If they had ever put one of these mikes on Ethel Merman, she would have blown out the back wall of the theatre! She actually did that several times, I am sure!

So, 'Here's to the Ladies who Sing'. And to the ladies who can't. Keep showing them how to do it, Elaine!

Wednesday, November 24, 2010

A commercial message

We will be spending part of the winter in Vero Beach, Florida. I will have a piano at our house and would be happy to do some voice teaching while I'm there. If you know of singers in that area who might like to work with me, please ask them to email me either at roodhill@verizon.net  or through my website www.hburtis.com

Sunday, November 21, 2010

The Perils of an Accompanist

Last night I performed a concert in Hartford, CT with an exceptional soprano, Kathleen Callahan. Kate has been studying with me since last June and has made enormous progress. She came to me with a gorgeous voice and a fine background in vocal study: The Eastman School and Juilliard. The problem was, as a student of mine from many years ago (who wound up at the Met, incidentally) used to say: 'The voice had her, rather than her having the voice.'

This is not unusual with large, voluptuous voices. Often singers with this kind of instrument get by on their wonderful sound alone. As Olga Averino used to say, having heard a gorgeous, big voice: 'Now, what else can you do?' In short, any singer, whatever her vocal endowments, must have a wide range of sounds- volume, color, vocal range, emotional involvement. The voice alone is never enough.

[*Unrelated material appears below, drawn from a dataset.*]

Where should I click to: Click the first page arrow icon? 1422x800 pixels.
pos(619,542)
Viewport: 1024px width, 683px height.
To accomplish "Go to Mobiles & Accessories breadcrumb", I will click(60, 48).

This is what Kate and I set out to determine beginning last summer. Last evening proved that we are on the right track. She opened the concert with 'Ain't it a Pretty Night' from Carlyle Floyd's Susanna, much of which depends on pianissimo high singing. I still have fond memories of Phyllis Curtin singing this in the first performances of this opera at the old City Center on 55th Street.

She also sang 'The Willow Song' from Verdi's Otello, which has some of the same requirements. While she can certainly provide the forte climaxes in both of these arias, she has now learned how to produce an effortless pianissimo, even on high 'A's' and 'B's'. This is what happened last night to the delight of the audience, as well as to that of her teacher. Her songs by Rodrigo, Strauss, Duparc, and Copland also benefited from this new ability that she is mastering.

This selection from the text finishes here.